» STORED RECORDS:
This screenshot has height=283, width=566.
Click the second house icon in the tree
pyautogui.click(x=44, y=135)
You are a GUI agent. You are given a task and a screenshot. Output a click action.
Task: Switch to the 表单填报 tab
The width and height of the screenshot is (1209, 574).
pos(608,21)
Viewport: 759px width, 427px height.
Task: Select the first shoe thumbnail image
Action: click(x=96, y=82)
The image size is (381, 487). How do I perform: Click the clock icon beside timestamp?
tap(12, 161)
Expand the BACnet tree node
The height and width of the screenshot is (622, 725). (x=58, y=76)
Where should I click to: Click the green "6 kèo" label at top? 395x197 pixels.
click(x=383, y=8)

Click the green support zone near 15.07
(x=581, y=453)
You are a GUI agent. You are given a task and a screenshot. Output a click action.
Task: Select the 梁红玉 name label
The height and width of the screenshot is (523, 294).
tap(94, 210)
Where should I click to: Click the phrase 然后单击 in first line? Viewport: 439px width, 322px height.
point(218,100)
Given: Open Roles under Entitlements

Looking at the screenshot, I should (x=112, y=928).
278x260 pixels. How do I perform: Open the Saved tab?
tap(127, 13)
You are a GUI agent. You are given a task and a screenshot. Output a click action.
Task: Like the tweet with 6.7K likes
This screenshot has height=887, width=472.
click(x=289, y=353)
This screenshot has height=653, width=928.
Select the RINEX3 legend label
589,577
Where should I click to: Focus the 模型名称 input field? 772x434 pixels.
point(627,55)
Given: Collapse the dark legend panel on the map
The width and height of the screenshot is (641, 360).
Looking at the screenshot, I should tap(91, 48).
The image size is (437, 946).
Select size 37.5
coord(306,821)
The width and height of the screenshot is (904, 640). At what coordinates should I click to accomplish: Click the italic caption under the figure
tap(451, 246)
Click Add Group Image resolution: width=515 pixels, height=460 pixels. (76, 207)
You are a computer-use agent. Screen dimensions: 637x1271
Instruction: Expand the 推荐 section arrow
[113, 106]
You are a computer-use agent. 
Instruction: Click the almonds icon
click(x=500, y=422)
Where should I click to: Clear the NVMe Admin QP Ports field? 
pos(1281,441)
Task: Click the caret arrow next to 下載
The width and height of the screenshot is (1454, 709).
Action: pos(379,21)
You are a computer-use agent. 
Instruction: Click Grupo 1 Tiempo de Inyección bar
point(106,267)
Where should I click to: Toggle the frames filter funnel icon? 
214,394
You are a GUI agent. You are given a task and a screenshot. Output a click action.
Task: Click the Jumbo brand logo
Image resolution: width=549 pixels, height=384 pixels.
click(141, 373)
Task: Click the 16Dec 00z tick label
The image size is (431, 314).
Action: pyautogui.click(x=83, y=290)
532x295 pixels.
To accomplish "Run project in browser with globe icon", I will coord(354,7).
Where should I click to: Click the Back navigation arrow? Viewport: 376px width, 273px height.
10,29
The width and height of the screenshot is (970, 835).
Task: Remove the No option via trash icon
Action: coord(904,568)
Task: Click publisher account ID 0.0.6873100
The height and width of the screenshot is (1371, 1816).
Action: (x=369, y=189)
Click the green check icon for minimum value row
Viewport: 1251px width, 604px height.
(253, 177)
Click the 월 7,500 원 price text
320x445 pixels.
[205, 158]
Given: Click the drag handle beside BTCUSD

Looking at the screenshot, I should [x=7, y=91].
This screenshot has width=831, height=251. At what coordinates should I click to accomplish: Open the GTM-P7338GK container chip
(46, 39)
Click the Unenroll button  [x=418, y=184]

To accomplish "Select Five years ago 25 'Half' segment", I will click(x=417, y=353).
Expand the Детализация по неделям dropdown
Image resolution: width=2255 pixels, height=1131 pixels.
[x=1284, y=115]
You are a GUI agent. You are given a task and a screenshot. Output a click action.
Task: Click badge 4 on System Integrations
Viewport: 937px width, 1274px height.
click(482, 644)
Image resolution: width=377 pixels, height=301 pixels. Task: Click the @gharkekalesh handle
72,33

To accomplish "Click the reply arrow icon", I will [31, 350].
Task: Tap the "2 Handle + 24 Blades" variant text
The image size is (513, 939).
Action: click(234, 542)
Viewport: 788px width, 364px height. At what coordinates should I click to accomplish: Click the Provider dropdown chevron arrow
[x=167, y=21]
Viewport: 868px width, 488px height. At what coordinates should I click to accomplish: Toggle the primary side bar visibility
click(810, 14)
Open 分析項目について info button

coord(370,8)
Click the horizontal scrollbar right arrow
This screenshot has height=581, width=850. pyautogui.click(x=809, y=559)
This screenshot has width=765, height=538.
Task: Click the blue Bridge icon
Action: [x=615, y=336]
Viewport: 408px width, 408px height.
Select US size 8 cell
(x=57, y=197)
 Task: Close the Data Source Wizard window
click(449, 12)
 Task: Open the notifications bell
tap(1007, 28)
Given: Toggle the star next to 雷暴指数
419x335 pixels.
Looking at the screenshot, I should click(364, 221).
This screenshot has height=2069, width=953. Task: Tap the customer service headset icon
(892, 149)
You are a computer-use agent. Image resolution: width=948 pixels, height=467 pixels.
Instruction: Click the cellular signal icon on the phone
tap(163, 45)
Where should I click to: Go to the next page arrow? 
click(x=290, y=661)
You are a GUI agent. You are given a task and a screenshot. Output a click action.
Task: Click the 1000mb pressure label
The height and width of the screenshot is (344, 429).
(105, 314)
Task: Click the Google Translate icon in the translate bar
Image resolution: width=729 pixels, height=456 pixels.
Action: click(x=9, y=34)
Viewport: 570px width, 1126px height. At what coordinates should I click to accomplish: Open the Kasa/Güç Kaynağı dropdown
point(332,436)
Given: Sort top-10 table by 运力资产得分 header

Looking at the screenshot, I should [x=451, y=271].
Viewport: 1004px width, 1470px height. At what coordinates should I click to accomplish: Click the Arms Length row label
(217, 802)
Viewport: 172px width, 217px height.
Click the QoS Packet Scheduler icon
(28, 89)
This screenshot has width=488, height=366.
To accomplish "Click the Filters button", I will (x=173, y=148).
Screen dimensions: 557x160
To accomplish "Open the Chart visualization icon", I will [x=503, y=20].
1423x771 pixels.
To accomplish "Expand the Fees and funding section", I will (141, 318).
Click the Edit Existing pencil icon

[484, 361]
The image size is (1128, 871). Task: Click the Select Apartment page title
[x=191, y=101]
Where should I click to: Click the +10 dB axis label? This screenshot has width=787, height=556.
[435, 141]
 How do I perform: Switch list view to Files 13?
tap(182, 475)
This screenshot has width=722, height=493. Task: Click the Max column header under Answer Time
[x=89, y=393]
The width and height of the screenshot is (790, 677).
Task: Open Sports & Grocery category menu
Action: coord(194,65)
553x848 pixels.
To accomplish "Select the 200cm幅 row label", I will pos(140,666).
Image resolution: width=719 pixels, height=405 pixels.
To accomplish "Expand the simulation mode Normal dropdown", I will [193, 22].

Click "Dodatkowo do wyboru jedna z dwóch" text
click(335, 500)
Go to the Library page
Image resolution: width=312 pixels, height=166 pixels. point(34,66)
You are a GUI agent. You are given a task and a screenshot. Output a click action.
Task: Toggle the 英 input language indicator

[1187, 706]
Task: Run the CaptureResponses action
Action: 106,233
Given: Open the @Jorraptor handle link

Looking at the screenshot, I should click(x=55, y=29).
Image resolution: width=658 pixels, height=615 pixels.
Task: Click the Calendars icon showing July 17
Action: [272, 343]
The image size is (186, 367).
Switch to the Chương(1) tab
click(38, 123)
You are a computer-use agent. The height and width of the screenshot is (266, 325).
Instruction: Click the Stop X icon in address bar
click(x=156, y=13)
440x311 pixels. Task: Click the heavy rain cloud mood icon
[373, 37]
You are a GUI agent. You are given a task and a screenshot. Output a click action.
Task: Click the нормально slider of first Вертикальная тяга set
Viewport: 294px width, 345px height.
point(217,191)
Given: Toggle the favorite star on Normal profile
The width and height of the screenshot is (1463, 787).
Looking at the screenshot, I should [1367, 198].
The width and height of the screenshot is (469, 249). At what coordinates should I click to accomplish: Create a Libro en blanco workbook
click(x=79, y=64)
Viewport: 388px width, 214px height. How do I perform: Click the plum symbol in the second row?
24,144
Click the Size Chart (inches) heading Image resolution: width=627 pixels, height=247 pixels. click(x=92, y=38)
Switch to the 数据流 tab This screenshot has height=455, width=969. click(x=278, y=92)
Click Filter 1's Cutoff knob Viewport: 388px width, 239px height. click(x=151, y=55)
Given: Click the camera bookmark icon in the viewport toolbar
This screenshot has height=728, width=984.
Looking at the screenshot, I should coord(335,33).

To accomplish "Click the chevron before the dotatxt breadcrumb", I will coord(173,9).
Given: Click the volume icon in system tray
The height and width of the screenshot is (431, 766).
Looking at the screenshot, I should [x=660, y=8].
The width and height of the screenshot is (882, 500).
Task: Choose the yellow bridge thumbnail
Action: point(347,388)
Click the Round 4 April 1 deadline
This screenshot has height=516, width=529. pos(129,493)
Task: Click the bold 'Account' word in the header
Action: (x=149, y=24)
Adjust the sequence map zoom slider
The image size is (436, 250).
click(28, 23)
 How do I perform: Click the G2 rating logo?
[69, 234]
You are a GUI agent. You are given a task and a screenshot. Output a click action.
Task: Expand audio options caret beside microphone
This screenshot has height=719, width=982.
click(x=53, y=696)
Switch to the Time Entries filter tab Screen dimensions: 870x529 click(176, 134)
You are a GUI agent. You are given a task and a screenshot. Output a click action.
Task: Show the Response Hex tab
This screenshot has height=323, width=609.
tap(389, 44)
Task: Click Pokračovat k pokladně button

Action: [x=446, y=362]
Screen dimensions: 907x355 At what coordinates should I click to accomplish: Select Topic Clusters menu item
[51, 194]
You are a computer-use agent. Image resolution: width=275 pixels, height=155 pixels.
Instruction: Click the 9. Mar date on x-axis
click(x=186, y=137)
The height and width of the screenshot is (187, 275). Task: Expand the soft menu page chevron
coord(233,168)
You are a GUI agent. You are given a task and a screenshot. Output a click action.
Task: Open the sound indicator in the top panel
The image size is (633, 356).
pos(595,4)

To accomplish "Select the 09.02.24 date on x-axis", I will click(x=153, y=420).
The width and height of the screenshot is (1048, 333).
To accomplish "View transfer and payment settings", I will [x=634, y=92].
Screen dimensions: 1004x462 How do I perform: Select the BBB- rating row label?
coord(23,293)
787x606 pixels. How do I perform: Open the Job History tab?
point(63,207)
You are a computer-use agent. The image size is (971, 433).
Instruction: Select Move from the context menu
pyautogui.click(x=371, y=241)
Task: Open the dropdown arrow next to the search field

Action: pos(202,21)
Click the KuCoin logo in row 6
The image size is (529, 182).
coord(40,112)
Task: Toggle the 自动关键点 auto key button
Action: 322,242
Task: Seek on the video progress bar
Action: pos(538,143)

» WHAT THE TASK REQUIRES: Substitute "caret" for "chevron" in the rows between the lines holding "Viewport: 788px width, 364px" and "coord(370,8)", inclusive, and give back only those lines with nothing else changed.

» RESPONSE TO THIS EXERCISE:
Viewport: 788px width, 364px height. At what coordinates should I click to accomplish: Click the Provider dropdown caret arrow
[x=167, y=21]
Viewport: 868px width, 488px height. At what coordinates should I click to accomplish: Toggle the primary side bar visibility
click(810, 14)
Open 分析項目について info button

coord(370,8)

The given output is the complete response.